Choline is an essential nutrient that underpins multiple metabolic pathways. It is the precursor of phosphatidylcholine, the most abundant membrane phospholipid, which is metabolised to betaine, a methyl donor for DNA, RNA, and protein methylation, and converted to acetylcholine in cholinergic neurons – the neurotransmitter essential for learning and memory1. Activated choline metabolism is a hallmark of malignant cancers, including glioblastoma multiforme – the most aggressive form of primary brain cancer2. Tumour cells exhibit an elevated demand for choline due to its critical role in supporting cellular proliferation and malignant transformation. This link is so strong that choline positron emission tomography scans are commonly used in the clinic to diagnose cancer and monitor tumour growth3.

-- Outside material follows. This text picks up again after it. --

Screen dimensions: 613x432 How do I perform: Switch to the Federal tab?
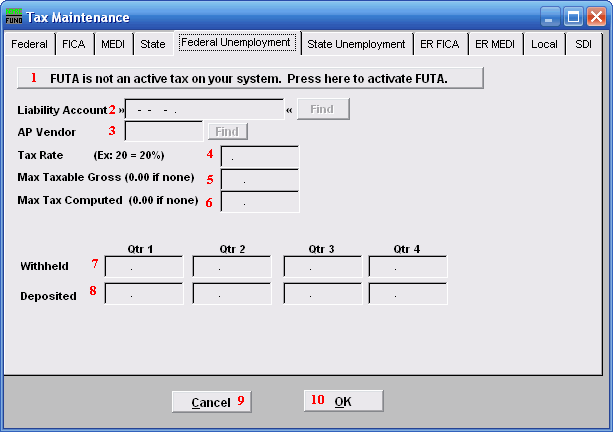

Recently, our lab discovered that FLVCR2 is the major choline transporter at the blood-brain barrier and revealed structural and mechanistic details of this process4. Interestingly, FLVCR2 expression is significantly increased in both low-grade glioma and glioblastoma multiforme, and elevated FLVCR2 expression is linked to worse survival rates in glioma patients5.
Our lab has been working on developing inhibitors of FLVCR2 as a potential novel therapy for glioblastoma multiforme. Although FLVCR2 inhibition has shown promise, current inhibitors also affect its close homologue FLVCR1, which shares 55% sequence identity and is broadly expressed in peripheral tissues. Such off-target inhibition presents a major obstacle for developing FLVCR2-selective therapeutics. While structures of FLVCR2 in both the outward- and inward-facing state have been resolved, the outward-facing state of FLVCR1 remains unsolved, limiting our ability to develop FLVCR2-specific inhibitors.
To overcome this limitation, we aim to determine the cryo-EM structures of FLVCR1 in the outward-facing state in the absence of substrate, and in the presence of its two substrates: choline and ethanolamine. Thus far, we have successfully expressed and purified human FLVCR1, and confirmed complex formation with a Fab that stabilises the outward-facing state. These structures will provide mechanistic insight into FLVCR1-mediated transport and enable rational design of FLVCR2-selective inhibitors with reduced off-target activity. Together, this work will expand our understanding of choline transport, and support the development of targeted therapies for glioblastoma mutiforme.